Having an internship is very much like having a job in the sense that students have to find a willing business and reach out to them themselves. Wakefield does have businesses that they would recommend, but communication and execution of the internship is left up to the student.
“I have placed students when I first started this role and they didn’t take it very seriously. That is a bad reflection on me and the school,” Career Development Coordinator and Internship Supervisor Sarah Joyner said.
Ownership and responsibility are some of the first lessons learned and they serve as a sign to Joyner that the student is not only dedicated and motivated but also trustworthy when leaving campus and representing Wakefield at local businesses.
Senior Lee Ostadi took part in an internship at a local physical therapy office. Ostadi went in thinking being a PT would be an exciting place but it ended up not being what he expected.
“I wanted to be a doctor, so I thought that physical therapy would be a good start; but now after I have done my internship I know that I don’t want to be a doctor,” Ostadi said.
Ostadi did say he got a lot of hands-on experience and that it added to his high school experience.
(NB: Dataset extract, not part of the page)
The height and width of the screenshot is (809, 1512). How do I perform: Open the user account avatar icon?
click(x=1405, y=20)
Internships prove to be a great way to try out potential careers so that students are better equipped to make decisions about their future. They can illuminate or completely change one’s path of employment.
“To me and to them [the student] it is still a win because now you are not going to go into college and major in something that you don’t want to do for the rest of your life,” said Joyner.
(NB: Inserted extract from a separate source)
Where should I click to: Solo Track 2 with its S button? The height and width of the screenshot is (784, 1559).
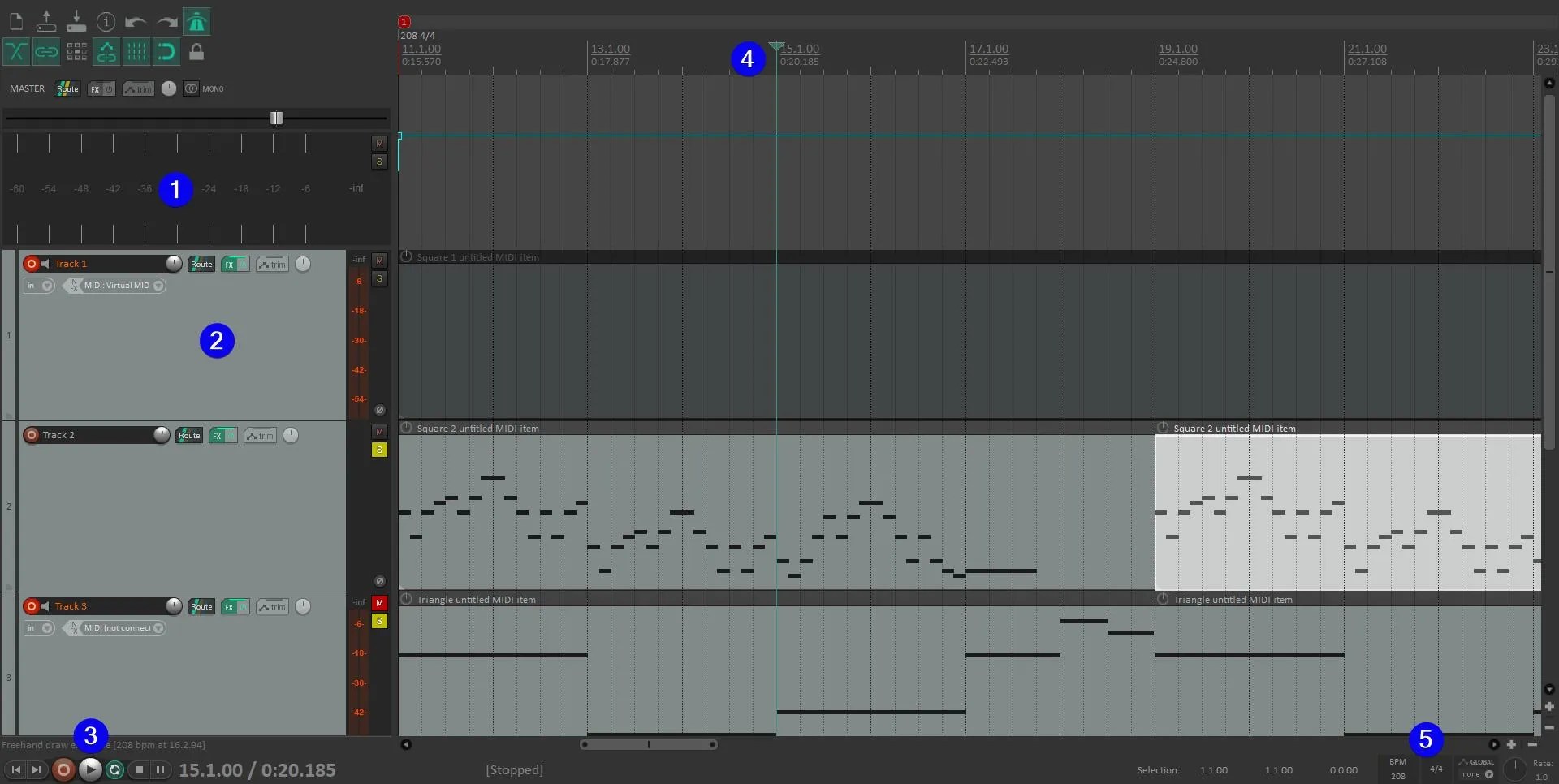(x=379, y=450)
According to the Washington Post, only 27% of college graduates have jobs related to their degrees. An internship can increase that number by giving the student hands-on experience, skills, and connections.
Senior Emma Wallace describes her internship with BioGen Pharmaceutical Manufacturing Company during the summer as somewhat of a transition.
“It was more advanced than a high school lab and you definitely had to know what you were doing but at the same time, if you made a mistake there were safeguards in place,” Wallace said. “They didn’t just completely leave you on your own but they had high expectations for everyone there.”
An internship is akin to an introduction to the working world. With that comes the accountability and reliability of the student with the internship but the flexibility to make mistakes and learn from them. Wallace’s experience made her more passionate for what she want to pursue in the future.
There are students who love their internships and others who decide it wasn’t for them, but there are also those who get a more refined and polished look at what they want to career they want . Much like senior Laura Oakley who interned at Wakefield Elementary School.
“During junior year I said I wanted to be a teacher, but now I have a less naive understanding of what it really takes to teach. I definitely see myself doing it in the future and now I know that I want to teach elementary school level because of my internship,” Oakley said.
Internships here at Wakefield are not just a free period but another place to learn and grow. No matter what your interest is, there is always a place where you can lean life skills for the future, be that an internship here or in college. Mrs. Joyner sums up perfectly why internships are a great opportunity for anyone.
“For those who participate, I think they leave here with a better understanding of what they want to do once they get to college,” Joyner said. “I wish that every single student had one, but I definitely think that they have made positive impacts on those students take part in the program.”